In the evening, the rain is pouring hard as we have dinner with a video photographer who is also part of the Signal am Dachstein project. The next day we will go together back up the mountain to visit Bodo Hell, an 80-year-old Viennese poet. For the past 40 years he has spent every summer tending to the cattle that are brought up from the valleys to graze on the fresh mountain growths before they go back down to their stables in the lowlands.


Sea of green 

The next day we go up, up, up again, and arrive to Bodos dwelling in this otherworldly, green, hilly land. So very different from the rest of the mountain. Shaped through hundreds of years of grazing, shitting cattle, that have gradually formed the land and the vegetation. 

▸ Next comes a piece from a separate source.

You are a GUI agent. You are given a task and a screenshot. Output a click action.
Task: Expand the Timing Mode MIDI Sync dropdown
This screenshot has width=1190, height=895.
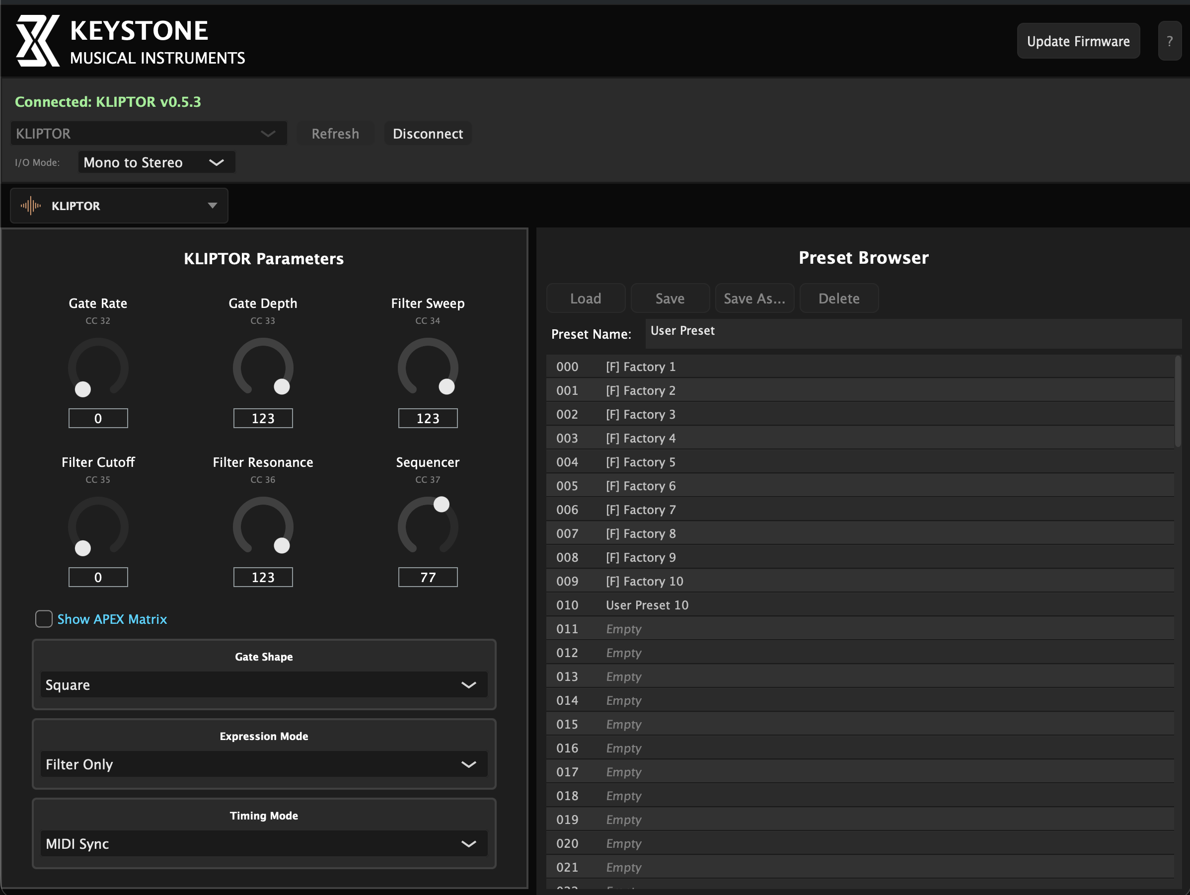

And here he dwells. In a green, hilly sea, amongst the calming, asynchronous sounds of the bells around the necks of the cows and goats. 

After our initial encounter where we share our passion for the Danish author Inger Christensen and flutter hour hands in excitement, he offers us fresh, homemade goat cheese with pumpkin seed oil, and I’m in heaven. 

After lunch we venture into the landscape with him. I borrow a long hiking stick like his and enjoy the exquisite challenge of following his nimble pace up and down the soft, green, yielding hills. His body was formed by this land. It knows it intimately and traverses it effortlessly. The stick feels almost like a paddle as I use it to stabilize my balance in the hilly, green sea. 

The day goes fast. As we head back to the house he continues far off the tend to a cow that was hurt on the journey up from the valley. 

I dance a final, thankful duet of goodbye with the rolling green hills and promise to return. Wir sehen uns. 

And then we descent down, down, down, along with the waters from the sky that pour into the creeks and rivers and tumble down, like the water from my eyes, slipping unnoticed down my cheeks. 


I want to return. To rest with your soft pink rocks and feel the ancient pulse connecting us through time and matter.

I want to become part of your layers of rock and ice, to feel in real-time how we shape each other. 

I want to dance with your melting, gushing, gurgling waters as they tumble exuberantly into the world and celebrate their emancipated form. 

I want to put my body to your giant glacial body and ingrain its presence in my flesh, to carry it with me long after it is no-longer there.

I want to bring this mountain to people so they can feel these intimacies and resonances in their own bodies.